- **WORK INSTRUCTION**
Only one stretch of the data below is needed. Output the lines from the one with "Task: Open Search from the taskbar" up to and including the one with "Task: Toggle the HLOD include Actor checkbox", exactly as they stand.
======== THE DATA ========
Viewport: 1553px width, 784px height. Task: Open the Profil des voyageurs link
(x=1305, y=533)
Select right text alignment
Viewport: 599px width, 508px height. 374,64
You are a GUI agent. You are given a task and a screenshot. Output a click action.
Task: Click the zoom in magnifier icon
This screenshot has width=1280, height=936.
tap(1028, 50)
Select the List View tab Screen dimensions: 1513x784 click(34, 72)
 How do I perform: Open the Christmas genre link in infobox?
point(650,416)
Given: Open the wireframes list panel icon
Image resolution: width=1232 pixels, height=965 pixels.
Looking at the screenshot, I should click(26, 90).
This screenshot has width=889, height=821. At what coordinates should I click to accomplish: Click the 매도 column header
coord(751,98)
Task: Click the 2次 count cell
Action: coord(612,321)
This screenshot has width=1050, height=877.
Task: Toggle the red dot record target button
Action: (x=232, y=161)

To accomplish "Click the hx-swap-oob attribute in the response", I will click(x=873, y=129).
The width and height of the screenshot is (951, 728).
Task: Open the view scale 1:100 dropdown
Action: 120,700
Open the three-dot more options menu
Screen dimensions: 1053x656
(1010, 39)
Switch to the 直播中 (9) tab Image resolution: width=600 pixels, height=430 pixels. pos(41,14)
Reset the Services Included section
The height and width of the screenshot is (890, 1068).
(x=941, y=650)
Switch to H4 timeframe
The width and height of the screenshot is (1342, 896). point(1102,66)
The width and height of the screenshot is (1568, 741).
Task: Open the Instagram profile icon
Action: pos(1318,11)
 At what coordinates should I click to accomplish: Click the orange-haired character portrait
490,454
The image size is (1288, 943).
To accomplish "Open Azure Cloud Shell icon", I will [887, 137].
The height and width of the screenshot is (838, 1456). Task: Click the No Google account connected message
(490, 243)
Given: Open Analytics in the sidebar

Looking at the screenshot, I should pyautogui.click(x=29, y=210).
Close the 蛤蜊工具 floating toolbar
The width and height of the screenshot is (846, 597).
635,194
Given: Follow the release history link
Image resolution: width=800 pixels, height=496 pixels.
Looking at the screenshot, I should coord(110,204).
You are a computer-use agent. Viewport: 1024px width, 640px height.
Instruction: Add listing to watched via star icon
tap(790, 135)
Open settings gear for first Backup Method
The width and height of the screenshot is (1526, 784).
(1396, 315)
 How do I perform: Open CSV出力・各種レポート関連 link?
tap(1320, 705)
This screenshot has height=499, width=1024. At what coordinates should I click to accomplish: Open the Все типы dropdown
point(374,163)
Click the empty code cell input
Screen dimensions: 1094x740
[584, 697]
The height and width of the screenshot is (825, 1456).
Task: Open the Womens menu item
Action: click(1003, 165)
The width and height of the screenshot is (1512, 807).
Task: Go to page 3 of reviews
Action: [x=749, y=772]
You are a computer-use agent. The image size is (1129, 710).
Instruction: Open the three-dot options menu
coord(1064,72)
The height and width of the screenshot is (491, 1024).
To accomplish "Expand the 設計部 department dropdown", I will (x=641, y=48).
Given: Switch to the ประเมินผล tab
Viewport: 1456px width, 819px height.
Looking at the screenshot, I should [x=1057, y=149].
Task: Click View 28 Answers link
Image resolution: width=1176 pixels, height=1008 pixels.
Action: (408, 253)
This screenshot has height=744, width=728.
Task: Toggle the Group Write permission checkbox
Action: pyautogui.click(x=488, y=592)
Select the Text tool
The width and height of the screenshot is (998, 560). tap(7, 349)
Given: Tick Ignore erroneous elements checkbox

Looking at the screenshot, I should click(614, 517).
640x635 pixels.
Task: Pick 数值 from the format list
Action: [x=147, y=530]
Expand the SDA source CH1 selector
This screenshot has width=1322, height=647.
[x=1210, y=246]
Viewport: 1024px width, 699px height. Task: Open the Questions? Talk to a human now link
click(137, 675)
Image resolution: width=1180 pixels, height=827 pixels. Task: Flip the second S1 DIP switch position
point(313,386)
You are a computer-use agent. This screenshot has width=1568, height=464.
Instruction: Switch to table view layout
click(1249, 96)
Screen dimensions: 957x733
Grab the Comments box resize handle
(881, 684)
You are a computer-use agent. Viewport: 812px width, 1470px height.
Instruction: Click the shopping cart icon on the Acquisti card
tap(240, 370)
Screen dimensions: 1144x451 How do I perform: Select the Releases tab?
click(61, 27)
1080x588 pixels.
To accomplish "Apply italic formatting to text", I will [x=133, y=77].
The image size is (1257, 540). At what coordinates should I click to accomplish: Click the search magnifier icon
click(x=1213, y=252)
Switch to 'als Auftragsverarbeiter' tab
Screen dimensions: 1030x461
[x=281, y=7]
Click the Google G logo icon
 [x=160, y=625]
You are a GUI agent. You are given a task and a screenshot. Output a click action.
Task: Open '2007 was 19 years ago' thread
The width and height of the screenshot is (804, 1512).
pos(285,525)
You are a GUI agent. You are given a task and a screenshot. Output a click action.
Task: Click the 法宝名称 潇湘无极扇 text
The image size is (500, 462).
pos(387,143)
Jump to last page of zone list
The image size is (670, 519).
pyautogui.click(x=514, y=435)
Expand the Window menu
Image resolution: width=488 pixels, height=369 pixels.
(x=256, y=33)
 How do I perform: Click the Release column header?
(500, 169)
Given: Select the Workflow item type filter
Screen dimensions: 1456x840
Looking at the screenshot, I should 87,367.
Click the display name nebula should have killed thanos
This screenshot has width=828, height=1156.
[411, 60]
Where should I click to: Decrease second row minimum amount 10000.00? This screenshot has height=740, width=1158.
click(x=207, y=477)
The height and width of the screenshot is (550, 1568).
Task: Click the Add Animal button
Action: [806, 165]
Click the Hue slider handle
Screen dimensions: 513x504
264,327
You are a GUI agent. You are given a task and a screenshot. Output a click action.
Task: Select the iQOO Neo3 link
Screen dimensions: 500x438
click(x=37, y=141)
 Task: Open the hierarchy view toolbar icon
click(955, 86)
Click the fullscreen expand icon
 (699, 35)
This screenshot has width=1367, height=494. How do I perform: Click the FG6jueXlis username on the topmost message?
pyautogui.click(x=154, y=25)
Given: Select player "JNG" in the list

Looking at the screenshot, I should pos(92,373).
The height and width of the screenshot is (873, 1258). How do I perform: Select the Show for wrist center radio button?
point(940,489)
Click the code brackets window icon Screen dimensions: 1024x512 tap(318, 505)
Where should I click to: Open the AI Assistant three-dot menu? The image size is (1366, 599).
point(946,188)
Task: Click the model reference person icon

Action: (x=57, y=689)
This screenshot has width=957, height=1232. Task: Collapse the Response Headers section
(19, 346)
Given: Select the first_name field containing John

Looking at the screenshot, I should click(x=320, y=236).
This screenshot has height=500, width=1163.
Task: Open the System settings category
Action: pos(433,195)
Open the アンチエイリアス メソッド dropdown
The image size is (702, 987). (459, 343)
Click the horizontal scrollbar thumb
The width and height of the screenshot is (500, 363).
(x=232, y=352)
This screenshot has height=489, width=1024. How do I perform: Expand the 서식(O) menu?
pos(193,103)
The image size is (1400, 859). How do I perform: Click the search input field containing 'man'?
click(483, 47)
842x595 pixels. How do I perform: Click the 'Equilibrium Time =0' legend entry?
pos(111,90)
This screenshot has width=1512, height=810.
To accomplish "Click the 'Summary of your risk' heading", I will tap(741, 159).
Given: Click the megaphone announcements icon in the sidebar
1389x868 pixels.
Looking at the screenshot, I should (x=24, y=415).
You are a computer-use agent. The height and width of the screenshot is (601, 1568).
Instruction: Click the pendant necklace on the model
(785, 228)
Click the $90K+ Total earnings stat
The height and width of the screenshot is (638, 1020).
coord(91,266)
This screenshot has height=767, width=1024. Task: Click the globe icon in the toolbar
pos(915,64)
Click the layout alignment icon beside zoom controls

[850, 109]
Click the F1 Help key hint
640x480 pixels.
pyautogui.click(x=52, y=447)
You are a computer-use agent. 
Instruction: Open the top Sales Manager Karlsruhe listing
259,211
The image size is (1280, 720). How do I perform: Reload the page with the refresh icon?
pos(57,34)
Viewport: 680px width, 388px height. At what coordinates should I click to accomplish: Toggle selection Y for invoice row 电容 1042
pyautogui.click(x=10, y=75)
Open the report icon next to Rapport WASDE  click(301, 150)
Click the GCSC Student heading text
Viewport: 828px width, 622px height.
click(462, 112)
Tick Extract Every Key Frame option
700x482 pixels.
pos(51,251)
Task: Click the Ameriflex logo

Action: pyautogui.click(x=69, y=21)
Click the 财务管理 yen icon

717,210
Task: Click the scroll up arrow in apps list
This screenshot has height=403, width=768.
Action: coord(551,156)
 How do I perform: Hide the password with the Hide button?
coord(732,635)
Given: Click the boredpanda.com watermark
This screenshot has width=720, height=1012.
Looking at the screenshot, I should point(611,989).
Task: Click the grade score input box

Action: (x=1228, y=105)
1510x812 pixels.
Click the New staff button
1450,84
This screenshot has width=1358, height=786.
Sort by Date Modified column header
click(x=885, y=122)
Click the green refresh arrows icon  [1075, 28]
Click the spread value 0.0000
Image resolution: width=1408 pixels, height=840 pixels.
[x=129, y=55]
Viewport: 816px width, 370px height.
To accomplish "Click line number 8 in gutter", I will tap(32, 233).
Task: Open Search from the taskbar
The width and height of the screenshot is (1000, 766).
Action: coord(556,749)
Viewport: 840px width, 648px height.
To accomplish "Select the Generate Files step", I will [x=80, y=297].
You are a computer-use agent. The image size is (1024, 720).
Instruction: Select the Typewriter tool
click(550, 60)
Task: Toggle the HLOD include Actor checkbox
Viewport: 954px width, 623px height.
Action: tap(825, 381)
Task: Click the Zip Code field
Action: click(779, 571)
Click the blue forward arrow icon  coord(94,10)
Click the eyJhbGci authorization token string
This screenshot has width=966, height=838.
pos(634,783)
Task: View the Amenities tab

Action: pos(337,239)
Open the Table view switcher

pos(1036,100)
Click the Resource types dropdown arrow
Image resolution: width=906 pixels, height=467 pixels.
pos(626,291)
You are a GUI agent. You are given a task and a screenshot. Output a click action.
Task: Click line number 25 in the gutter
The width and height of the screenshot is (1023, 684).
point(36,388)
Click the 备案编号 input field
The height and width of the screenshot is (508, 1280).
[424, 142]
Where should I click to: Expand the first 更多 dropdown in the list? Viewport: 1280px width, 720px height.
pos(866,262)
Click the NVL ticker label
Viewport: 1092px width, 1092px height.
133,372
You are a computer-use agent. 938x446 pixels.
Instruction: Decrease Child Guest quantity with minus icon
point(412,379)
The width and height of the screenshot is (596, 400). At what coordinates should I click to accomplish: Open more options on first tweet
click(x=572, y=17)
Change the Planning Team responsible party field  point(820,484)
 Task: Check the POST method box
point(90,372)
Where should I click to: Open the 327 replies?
========
- **THE COMPLETED TASK**
Task: Open Search from the taskbar
The width and height of the screenshot is (1000, 766).
Action: coord(556,749)
Viewport: 840px width, 648px height.
To accomplish "Select the Generate Files step", I will [x=80, y=297].
You are a computer-use agent. The image size is (1024, 720).
Instruction: Select the Typewriter tool
click(550, 60)
Task: Toggle the HLOD include Actor checkbox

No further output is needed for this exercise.